GIVEN TEXT:
>>>>>

What attracts many users to this concept is the unique ability to build with JavaScript which is lightning fast, but to still use WordPress for the intuitive back end for content management purposes. JavaScript apps are not only more quick, they can also be more user-friendly by allowing for a more mobile-like experience. You could even make an iOS or Android app, wherein your “front end” is really the app being downloaded to your end-user’s device. Learn more about Headless WordPress solutions.
Delete unused items
It is good practice to regularly audit the plugins, themes, users, and content on your website and deprecate items which are no longer used. Even if plugins and themes exist that are not being used, it can add to the bulk of website content being loaded. Some plugins and themes add rows, data, and settings to your database that never gets removed–sometimes even after deleting the plugin or theme! And remember, if you remove posts, pages, or uploads, be sure to add a redirect to the page users should find after removing them.
Limit or remove comments
One of the most common causes of bloat on a website is an overabundance of spam comments. Bots and spammers can hit your website hard, commenting thousands of times across your website. An easy way to manage this issue is to either turn off comments altogether from your Settings > Discussion page, or to limit comments to only real customers by adding a captcha form. A captcha will deter fake users and spam bots from posting on your content by challenging them with an equation or image. And using plugins like Akismet will help by holding comments for moderation, and easily deleting any spam comments you have already accrued. Last, if you have a lot of real users posting comments on your website, you might consider only showing 10 or fewer comments at a time to prevent extra long load times. Select the option in Settings > Discussion to break comments into pages of 10 or fewer, with the latest showing first so your readers see the most recent and relevant comments.
Lazy-load long pages
Lazy-loading simply means waiting until someone scrolls down on your page to load content lower down. So if you have a products page, for example, you could limit the amount of content that has to load initially when the user visits the page by lazy-loading it. That is, waiting to load the products lower down until the user decides to scroll. By deferring the loading, you are limiting the amount of content the web browser has to load when the user first visits, which can speed up overall load times. You can use a plugin to easily lazy-load content–check out Lazy Load for WordPress for more information.
Choose a host with intelligent traffic shaping
Choosing the right WordPress host for your website may seem like a simple choice, but it is important to consider all the features each host provides. Many hosts offer simple hosting packages without any server configuration rules, WordPress settings, or traffic shaping, while others do provide these services either at a premium or bundled in with their plans. As a platform fine-tuned for WordPress, WP Engine offers built-in caching tuned to specifications for WordPress websites, as well as traffic shaping that intelligently knows to serve real users first. Translation: real users get your web page content first, not bots and crawlers. That may not seem like an important detail, but when your site is experiencing traffic bursts and spikes it can definitely translate into faster user experiences.

<<<<<

TASK 1:
Do the following statements agree with the WordPress speed tips? Answer yes or no for each, quoting the words that decide it. (a) A captcha challenges fake users with an equation or image. (b) Lazy-loading a products page loads every product as soon as the page opens. (c) Deleting a plugin always removes the database rows it added.
TASK 2:
Could you reproduce the part of the WordPress speed tips that begins at the words "Choose a host" and stops after the words "faster user experiences."?

DATA SUPPLIED:

>>>>>

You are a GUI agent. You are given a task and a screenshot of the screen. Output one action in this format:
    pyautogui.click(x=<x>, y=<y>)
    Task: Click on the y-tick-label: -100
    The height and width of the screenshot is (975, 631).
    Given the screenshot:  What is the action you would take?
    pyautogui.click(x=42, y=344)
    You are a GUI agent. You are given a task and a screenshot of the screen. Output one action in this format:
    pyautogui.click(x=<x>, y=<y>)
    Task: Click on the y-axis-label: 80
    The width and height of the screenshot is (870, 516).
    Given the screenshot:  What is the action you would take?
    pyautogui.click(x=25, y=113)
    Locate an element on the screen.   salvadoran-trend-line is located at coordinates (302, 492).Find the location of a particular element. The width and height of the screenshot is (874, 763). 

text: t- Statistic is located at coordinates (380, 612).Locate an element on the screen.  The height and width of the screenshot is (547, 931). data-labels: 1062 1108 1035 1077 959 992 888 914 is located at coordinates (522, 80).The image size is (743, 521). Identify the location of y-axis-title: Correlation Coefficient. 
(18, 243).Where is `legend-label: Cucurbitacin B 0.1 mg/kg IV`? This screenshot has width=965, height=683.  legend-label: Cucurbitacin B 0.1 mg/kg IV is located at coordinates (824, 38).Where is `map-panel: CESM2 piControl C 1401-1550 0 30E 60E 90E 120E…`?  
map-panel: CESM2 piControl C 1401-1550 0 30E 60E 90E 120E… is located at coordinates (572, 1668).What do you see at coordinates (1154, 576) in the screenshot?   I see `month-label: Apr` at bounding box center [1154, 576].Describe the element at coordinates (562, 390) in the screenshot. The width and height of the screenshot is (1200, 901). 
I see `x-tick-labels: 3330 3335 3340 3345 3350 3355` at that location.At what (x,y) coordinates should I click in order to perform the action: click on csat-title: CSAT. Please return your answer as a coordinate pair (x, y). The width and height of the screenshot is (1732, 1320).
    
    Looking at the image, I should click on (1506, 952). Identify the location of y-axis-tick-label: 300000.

<<<<<

WRITTEN REPLY 1:
(a) Yes: "challenging them with an equation or image"
(b) No: "waiting to load the products lower down until the user decides to scroll"
(c) No: "that never gets removed–sometimes even after deleting the plugin or theme!"

WRITTEN REPLY 2:
Choose a host with intelligent traffic shaping
Choosing the right WordPress host for your website may seem like a simple choice, but it is important to consider all the features each host provides. Many hosts offer simple hosting packages without any server configuration rules, WordPress settings, or traffic shaping, while others do provide these services either at a premium or bundled in with their plans. As a platform fine-tuned for WordPress, WP Engine offers built-in caching tuned to specifications for WordPress websites, as well as traffic shaping that intelligently knows to serve real users first. Translation: real users get your web page content first, not bots and crawlers. That may not seem like an important detail, but when your site is experiencing traffic bursts and spikes it can definitely translate into faster user experiences.